> What the task asks:
Copy out the lines from the one containing "1512x2448 pixels." through the one containing "pyautogui.click(x=238, y=117)", inclusive, with the requests included. Shift each coordinate in the answers by adding 8 to every number.

======== Material ========

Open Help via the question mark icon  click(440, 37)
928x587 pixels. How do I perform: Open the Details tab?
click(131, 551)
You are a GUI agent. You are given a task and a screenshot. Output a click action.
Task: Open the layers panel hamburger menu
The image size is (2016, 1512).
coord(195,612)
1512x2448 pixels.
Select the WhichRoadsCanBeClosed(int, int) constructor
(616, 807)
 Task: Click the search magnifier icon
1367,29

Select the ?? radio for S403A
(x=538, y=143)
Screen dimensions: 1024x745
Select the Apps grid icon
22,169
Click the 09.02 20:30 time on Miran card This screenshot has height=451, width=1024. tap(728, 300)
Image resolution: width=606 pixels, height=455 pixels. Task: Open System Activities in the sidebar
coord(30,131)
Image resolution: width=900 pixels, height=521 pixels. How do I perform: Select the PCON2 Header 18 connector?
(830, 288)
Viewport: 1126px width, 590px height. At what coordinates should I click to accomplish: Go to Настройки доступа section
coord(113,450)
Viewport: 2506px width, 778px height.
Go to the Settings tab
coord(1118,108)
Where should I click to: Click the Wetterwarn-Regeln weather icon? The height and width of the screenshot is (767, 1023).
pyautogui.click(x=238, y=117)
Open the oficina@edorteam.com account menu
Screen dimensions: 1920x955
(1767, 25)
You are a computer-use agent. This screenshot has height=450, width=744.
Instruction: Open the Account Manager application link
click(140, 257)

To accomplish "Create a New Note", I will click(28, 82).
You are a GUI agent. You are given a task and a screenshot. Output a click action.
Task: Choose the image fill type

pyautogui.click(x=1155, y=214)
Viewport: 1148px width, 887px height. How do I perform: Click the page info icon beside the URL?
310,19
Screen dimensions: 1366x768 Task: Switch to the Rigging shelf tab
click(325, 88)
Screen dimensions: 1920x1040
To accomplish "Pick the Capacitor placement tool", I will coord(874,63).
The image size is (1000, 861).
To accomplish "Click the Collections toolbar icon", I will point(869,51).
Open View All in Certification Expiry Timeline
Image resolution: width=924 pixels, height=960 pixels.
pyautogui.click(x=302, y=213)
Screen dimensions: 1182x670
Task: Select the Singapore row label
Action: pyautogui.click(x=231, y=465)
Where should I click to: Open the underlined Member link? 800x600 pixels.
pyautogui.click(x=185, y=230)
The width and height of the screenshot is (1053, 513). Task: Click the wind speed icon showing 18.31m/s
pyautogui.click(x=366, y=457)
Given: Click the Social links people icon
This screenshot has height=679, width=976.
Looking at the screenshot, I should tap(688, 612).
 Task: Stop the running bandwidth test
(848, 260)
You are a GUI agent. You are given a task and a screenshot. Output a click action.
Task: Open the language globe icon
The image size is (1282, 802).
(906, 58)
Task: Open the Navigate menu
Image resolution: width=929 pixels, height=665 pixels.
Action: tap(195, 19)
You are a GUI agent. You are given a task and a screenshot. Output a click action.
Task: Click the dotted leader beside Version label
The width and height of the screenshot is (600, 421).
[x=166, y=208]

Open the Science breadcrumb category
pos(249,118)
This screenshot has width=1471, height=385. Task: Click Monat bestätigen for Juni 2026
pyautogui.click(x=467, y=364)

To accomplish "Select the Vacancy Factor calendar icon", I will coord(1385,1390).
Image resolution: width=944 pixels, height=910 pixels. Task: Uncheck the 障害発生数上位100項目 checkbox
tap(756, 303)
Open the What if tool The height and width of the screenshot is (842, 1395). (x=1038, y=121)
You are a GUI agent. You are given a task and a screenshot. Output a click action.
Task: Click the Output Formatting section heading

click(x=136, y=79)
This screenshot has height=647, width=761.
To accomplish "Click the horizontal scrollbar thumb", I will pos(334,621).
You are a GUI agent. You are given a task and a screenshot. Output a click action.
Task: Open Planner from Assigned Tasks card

========

> Result:
1512x2448 pixels.
Select the WhichRoadsCanBeClosed(int, int) constructor
(624, 815)
 Task: Click the search magnifier icon
1375,37

Select the ?? radio for S403A
(x=546, y=151)
Screen dimensions: 1024x745
Select the Apps grid icon
30,177
Click the 09.02 20:30 time on Miran card This screenshot has height=451, width=1024. tap(736, 308)
Image resolution: width=606 pixels, height=455 pixels. Task: Open System Activities in the sidebar
coord(38,139)
Image resolution: width=900 pixels, height=521 pixels. How do I perform: Select the PCON2 Header 18 connector?
(838, 296)
Viewport: 1126px width, 590px height. At what coordinates should I click to accomplish: Go to Настройки доступа section
coord(121,458)
Viewport: 2506px width, 778px height.
Go to the Settings tab
coord(1126,116)
Where should I click to: Click the Wetterwarn-Regeln weather icon? The height and width of the screenshot is (767, 1023).
pyautogui.click(x=246, y=125)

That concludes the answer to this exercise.